'''
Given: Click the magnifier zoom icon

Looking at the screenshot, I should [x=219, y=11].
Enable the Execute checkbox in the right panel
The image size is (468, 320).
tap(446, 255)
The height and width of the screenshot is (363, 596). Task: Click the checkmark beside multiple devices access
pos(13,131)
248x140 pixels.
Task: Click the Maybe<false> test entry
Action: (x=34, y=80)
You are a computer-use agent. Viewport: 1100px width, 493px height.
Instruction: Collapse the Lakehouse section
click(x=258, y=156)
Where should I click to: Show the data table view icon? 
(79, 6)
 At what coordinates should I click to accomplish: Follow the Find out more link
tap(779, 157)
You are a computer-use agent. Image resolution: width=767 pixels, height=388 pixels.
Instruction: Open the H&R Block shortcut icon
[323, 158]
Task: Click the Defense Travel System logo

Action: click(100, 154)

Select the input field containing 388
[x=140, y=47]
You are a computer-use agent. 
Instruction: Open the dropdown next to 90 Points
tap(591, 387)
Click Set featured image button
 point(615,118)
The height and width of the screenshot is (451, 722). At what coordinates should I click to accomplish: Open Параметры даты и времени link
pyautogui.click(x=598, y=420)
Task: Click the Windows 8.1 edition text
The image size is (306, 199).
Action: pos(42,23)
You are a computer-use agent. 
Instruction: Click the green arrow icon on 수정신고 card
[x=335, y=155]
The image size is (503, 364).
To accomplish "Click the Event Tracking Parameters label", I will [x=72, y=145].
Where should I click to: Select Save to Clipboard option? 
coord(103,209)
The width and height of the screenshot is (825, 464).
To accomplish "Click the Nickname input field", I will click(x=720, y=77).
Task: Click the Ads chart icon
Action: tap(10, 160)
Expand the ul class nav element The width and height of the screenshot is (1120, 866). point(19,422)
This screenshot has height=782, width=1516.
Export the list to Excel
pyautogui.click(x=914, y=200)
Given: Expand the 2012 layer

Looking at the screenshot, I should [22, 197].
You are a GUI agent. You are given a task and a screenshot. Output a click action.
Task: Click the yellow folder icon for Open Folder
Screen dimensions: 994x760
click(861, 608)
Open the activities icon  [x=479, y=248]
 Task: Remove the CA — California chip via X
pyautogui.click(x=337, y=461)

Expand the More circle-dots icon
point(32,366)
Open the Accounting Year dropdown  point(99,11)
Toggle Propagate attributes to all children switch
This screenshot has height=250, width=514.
'''
Exercise objective:
Copy every line of the records above that holds the word "agent".

Reply:
You are a computer-use agent. Viewport: 1100px width, 493px height.
You are a computer-use agent. Image resolution: width=767 pixels, height=388 pixels.
You are a computer-use agent. 
You are a computer-use agent. 
You are a GUI agent. You are given a task and a screenshot. Output a click action.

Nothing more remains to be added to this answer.